▶ [Given data]
■ ■ ■ ■ ■
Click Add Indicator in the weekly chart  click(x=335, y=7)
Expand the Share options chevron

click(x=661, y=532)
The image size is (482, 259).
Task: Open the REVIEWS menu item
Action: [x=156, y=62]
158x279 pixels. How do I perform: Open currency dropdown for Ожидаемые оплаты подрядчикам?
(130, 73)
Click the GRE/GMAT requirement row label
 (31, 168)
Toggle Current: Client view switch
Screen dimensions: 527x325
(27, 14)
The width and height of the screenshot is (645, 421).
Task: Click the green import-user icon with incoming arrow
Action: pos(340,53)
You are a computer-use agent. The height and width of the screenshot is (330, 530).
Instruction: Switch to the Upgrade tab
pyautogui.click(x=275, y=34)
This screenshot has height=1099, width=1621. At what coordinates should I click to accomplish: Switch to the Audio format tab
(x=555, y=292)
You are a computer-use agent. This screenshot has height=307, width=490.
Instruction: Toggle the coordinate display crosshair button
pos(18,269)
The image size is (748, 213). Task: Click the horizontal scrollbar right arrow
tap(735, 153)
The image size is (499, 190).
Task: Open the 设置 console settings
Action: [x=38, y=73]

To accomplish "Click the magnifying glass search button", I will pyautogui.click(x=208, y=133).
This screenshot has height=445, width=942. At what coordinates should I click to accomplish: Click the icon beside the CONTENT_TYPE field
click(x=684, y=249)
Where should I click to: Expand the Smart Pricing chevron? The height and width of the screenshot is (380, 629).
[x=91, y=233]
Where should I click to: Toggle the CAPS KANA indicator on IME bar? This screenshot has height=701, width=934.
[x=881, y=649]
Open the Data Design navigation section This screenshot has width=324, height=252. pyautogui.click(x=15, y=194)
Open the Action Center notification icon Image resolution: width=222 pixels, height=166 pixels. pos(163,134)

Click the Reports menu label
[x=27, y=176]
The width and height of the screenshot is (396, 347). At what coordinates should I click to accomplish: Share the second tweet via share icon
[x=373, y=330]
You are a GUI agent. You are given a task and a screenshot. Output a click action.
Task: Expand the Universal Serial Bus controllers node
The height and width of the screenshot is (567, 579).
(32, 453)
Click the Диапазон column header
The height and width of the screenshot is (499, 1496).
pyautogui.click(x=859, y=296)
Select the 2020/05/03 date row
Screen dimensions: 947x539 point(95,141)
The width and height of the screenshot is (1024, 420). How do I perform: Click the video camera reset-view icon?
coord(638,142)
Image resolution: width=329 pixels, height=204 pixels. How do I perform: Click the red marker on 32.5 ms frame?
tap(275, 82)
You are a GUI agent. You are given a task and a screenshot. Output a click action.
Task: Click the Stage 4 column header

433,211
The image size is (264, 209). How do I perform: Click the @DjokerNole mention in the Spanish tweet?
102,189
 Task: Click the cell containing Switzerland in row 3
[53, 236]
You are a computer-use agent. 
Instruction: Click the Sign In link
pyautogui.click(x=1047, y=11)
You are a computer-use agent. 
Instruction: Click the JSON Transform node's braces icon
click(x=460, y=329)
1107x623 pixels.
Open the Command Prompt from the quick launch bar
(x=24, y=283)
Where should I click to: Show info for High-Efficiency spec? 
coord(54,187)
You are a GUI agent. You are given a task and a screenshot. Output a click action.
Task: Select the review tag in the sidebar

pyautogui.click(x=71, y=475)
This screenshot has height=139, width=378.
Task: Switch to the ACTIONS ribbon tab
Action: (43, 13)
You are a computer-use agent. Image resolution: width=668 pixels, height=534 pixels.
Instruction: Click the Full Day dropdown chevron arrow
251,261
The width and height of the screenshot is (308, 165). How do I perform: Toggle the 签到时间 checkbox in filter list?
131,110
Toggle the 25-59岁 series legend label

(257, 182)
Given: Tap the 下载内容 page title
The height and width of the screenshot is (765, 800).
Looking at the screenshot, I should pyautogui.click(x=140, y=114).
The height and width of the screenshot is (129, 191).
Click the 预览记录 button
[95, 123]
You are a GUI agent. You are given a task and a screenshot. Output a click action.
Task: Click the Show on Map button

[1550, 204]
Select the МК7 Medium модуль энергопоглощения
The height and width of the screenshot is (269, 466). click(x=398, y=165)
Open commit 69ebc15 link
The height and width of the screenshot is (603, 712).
■ ■ ■ ■ ■
▶ [How to complete this task] Repeat the data precisely, reproducing every entry.

▶ [Answer to this task]
Click Add Indicator in the weekly chart  click(x=335, y=7)
Expand the Share options chevron

click(x=661, y=532)
The image size is (482, 259).
Task: Open the REVIEWS menu item
Action: [x=156, y=62]
158x279 pixels. How do I perform: Open currency dropdown for Ожидаемые оплаты подрядчикам?
(130, 73)
Click the GRE/GMAT requirement row label
 (31, 168)
Toggle Current: Client view switch
Screen dimensions: 527x325
(27, 14)
The width and height of the screenshot is (645, 421).
Task: Click the green import-user icon with incoming arrow
Action: pos(340,53)
You are a computer-use agent. The height and width of the screenshot is (330, 530).
Instruction: Switch to the Upgrade tab
pyautogui.click(x=275, y=34)
This screenshot has height=1099, width=1621. At what coordinates should I click to accomplish: Switch to the Audio format tab
(x=555, y=292)
You are a computer-use agent. This screenshot has height=307, width=490.
Instruction: Toggle the coordinate display crosshair button
pos(18,269)
The image size is (748, 213). Task: Click the horizontal scrollbar right arrow
tap(735, 153)
The image size is (499, 190).
Task: Open the 设置 console settings
Action: [x=38, y=73]

To accomplish "Click the magnifying glass search button", I will pyautogui.click(x=208, y=133).
This screenshot has height=445, width=942. At what coordinates should I click to accomplish: Click the icon beside the CONTENT_TYPE field
click(x=684, y=249)
Where should I click to: Expand the Smart Pricing chevron? The height and width of the screenshot is (380, 629).
[x=91, y=233]
Where should I click to: Toggle the CAPS KANA indicator on IME bar? This screenshot has height=701, width=934.
[x=881, y=649]
Open the Data Design navigation section This screenshot has width=324, height=252. pyautogui.click(x=15, y=194)
Open the Action Center notification icon Image resolution: width=222 pixels, height=166 pixels. pos(163,134)

Click the Reports menu label
[x=27, y=176]
The width and height of the screenshot is (396, 347). At what coordinates should I click to accomplish: Share the second tweet via share icon
[x=373, y=330]
You are a GUI agent. You are given a task and a screenshot. Output a click action.
Task: Expand the Universal Serial Bus controllers node
The height and width of the screenshot is (567, 579).
(32, 453)
Click the Диапазон column header
The height and width of the screenshot is (499, 1496).
pyautogui.click(x=859, y=296)
Select the 2020/05/03 date row
Screen dimensions: 947x539 point(95,141)
The width and height of the screenshot is (1024, 420). How do I perform: Click the video camera reset-view icon?
coord(638,142)
Image resolution: width=329 pixels, height=204 pixels. How do I perform: Click the red marker on 32.5 ms frame?
tap(275, 82)
You are a GUI agent. You are given a task and a screenshot. Output a click action.
Task: Click the Stage 4 column header

433,211
The image size is (264, 209). How do I perform: Click the @DjokerNole mention in the Spanish tweet?
102,189
 Task: Click the cell containing Switzerland in row 3
[53, 236]
You are a computer-use agent. 
Instruction: Click the Sign In link
pyautogui.click(x=1047, y=11)
You are a computer-use agent. 
Instruction: Click the JSON Transform node's braces icon
click(x=460, y=329)
1107x623 pixels.
Open the Command Prompt from the quick launch bar
(x=24, y=283)
Where should I click to: Show info for High-Efficiency spec? 
coord(54,187)
You are a GUI agent. You are given a task and a screenshot. Output a click action.
Task: Select the review tag in the sidebar

pyautogui.click(x=71, y=475)
This screenshot has height=139, width=378.
Task: Switch to the ACTIONS ribbon tab
Action: (43, 13)
You are a computer-use agent. Image resolution: width=668 pixels, height=534 pixels.
Instruction: Click the Full Day dropdown chevron arrow
251,261
The width and height of the screenshot is (308, 165). How do I perform: Toggle the 签到时间 checkbox in filter list?
131,110
Toggle the 25-59岁 series legend label

(257, 182)
Given: Tap the 下载内容 page title
The height and width of the screenshot is (765, 800).
Looking at the screenshot, I should pyautogui.click(x=140, y=114).
The height and width of the screenshot is (129, 191).
Click the 预览记录 button
[95, 123]
You are a GUI agent. You are given a task and a screenshot. Output a click action.
Task: Click the Show on Map button

[1550, 204]
Select the МК7 Medium модуль энергопоглощения
The height and width of the screenshot is (269, 466). click(x=398, y=165)
Open commit 69ebc15 link
The height and width of the screenshot is (603, 712).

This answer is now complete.